Il fatto che si tratti di un principio e non di una mancanza di misurazione, significa che anche conoscendo tutto, onniscienti come Dio, ci sono eventi che non si può sapere in anticipo come accadranno, se non all’infinito ma noi qui non viviamo l’infinito, pertanto qui decade il detto precetto taoista:
Ciò che è, in alcuni casi, poteva essere diverso2.
Insorgono così i mondi paralleli, insorge il bisogno non solo di fluire nell’armonia dell’universo (wu-wei) ma di essere noi stessi artisti di un’armonia:
Dio non sempre dice come le cose devono andare (dovere), a volte dice come possono andare (potere)3.
Ed è in questo “potere” divino che si dà la casualità e il libero arbitrio, mentre per il “dovere” divino si pone la determinazione, la necessità, il destino: sicché ognuno sia attore (potere) e spettatore (dovere) a un tempo dell’esistenza4.
Chiaramente non sto ponendo la casualità come origine, ben lungi da Bohr e compari fisici, bensì una causa che in date circostanze lascia margini di casualità e libertà riconciliabili all’infinito nel principio unico.
La cosa curiosa di questo resoconto, è che nello stesso secolo in cui la Chiesa Cristiana ammette la misurazione di Galileo (1979) apostrofandolo successivamente come «il divin uomo» (2009), in quello stesso secolo una nuova misura, la misura del caso, mette in crisi uno dei precetti spirituali di un’altra religione fra le più potenti al mondo, il Tao.
Anche qui ci vorranno 346 anni prima di una loro ammissione ufficiale di errore?
Nel frattempo abbiate cura di riconoscere sempre ciò che è in vostro potere da ciò che sta oltre il vostro potere e con cui non potete altro che l’armonia.
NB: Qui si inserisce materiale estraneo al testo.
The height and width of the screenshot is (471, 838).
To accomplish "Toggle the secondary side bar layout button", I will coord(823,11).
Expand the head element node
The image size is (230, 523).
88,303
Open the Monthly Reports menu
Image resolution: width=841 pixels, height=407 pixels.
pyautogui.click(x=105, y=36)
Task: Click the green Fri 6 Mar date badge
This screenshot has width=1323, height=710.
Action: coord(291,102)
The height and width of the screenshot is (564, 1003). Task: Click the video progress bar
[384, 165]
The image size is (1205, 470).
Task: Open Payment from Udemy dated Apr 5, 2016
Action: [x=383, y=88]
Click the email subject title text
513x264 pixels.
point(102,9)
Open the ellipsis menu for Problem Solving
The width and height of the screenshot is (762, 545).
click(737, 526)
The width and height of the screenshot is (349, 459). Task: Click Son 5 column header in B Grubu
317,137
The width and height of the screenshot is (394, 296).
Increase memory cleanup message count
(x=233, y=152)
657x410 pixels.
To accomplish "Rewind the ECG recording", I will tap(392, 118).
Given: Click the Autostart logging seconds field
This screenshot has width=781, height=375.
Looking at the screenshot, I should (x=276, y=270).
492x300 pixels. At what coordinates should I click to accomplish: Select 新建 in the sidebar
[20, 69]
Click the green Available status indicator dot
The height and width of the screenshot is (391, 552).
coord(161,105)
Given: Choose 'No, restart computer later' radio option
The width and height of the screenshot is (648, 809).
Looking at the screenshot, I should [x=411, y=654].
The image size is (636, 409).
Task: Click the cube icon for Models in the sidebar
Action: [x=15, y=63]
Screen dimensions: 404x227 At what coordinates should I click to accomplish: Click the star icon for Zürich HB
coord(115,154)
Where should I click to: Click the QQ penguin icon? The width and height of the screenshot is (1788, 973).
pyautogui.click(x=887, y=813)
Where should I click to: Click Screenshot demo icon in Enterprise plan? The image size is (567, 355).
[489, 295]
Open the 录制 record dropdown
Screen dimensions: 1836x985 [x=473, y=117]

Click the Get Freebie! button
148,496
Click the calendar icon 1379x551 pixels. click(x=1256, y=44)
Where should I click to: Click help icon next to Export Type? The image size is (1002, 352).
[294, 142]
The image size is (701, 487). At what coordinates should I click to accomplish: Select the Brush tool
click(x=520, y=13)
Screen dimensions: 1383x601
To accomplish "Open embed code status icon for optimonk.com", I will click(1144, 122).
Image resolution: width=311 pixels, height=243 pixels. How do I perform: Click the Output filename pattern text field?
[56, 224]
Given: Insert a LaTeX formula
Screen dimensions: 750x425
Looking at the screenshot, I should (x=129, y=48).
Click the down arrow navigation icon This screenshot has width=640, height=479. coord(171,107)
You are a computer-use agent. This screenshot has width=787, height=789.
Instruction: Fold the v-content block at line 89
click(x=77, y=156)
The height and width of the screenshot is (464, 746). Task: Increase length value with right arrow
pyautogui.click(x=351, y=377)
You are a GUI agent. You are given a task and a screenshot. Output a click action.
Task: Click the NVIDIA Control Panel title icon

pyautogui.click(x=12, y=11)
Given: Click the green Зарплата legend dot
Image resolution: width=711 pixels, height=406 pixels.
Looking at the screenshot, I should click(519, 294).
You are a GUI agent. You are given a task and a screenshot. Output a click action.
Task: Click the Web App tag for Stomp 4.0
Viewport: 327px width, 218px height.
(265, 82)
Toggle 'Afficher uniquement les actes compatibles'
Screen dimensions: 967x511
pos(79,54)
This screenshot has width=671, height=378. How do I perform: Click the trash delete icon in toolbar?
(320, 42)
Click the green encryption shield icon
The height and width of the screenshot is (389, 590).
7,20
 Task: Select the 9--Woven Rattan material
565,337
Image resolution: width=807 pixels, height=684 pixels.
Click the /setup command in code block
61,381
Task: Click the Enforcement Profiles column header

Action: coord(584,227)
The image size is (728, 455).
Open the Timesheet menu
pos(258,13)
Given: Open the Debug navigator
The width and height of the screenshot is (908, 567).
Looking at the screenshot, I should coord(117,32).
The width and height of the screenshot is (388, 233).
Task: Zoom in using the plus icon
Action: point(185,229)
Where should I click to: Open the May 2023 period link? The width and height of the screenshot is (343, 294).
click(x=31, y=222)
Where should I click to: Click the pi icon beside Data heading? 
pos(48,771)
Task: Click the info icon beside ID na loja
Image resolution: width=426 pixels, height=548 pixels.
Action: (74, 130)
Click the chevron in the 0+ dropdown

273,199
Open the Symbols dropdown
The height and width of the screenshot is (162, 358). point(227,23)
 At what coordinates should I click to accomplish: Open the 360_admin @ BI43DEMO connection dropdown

Riconoscete quando non-agire come l’acqua che si adatta al corso (wu-wei), da quando dipende dal vostro agire come l’acqua che sgretola la roccia. Considerate, l’idea di scorrere nel flusso universale e di poter deviare/opporvi ad alcuni flussi individuali. Lasciate, che la natura delle cose accada ma no la brama di sopraffazione di alcuni. Cogliete la Santità dell’Unità e la Sacralità dell’Io.
Si dice: a volte non possiamo farci nulla, qualunque cosa facciamo, ed è bene fluire nella natura universale, ma ci sono volte in cui siamo noi a poter definire un futuro fra i diversi possibili, senza che questo sia l’unico a disposizione, senza poter dire sempre «doveva essere cosi» bensì a volte «poteva essere anche diverso ed era in mio potere che fosse diverso o che lo sarà»5.
Vito J. Ceravolo
NOTE:
1. Cfr. Dao Dejing, sintesi cap. 37.
2-3-4. Cfr. V.J. Ceravolo, Libertà. Mondo. Interferenze, 2018.
5. N. Bohr, Teoria dell’atomo e conoscenza umana, 1961: «Per trovare qualcosa che corrisponda alla lezione offertaci dalla teoria atomica [dobbiamo rivolgerci ] a quel tipo di problemi epistemologici che già pensatori come Buddha e Laotzu hanno affrontato nel tentativo di armonizzare la nostra posizione di spettatori e attori a un tempo del grande dramma dell’esistenza».
Vito J. Ceravolo, classe 1978, è ricercatore indipendente nell’ambito dell’accessibilità intellegibile all’in sé e percettiva al fenomeno. Fra le sue pubblicazioni: Mondo. Strutture portanti. Dio, conoscenza ed essere, ed. Il Prato, collana I Cento Talleri, Saonara 2016 (secondo al Premio Nazionale di Filosofia 2017, Certaldo); Libertà, ed. If Press, collana TheoreticalPhilosophy, Roma 2018. Diversi anche gli articoli pubblicati presso riviste.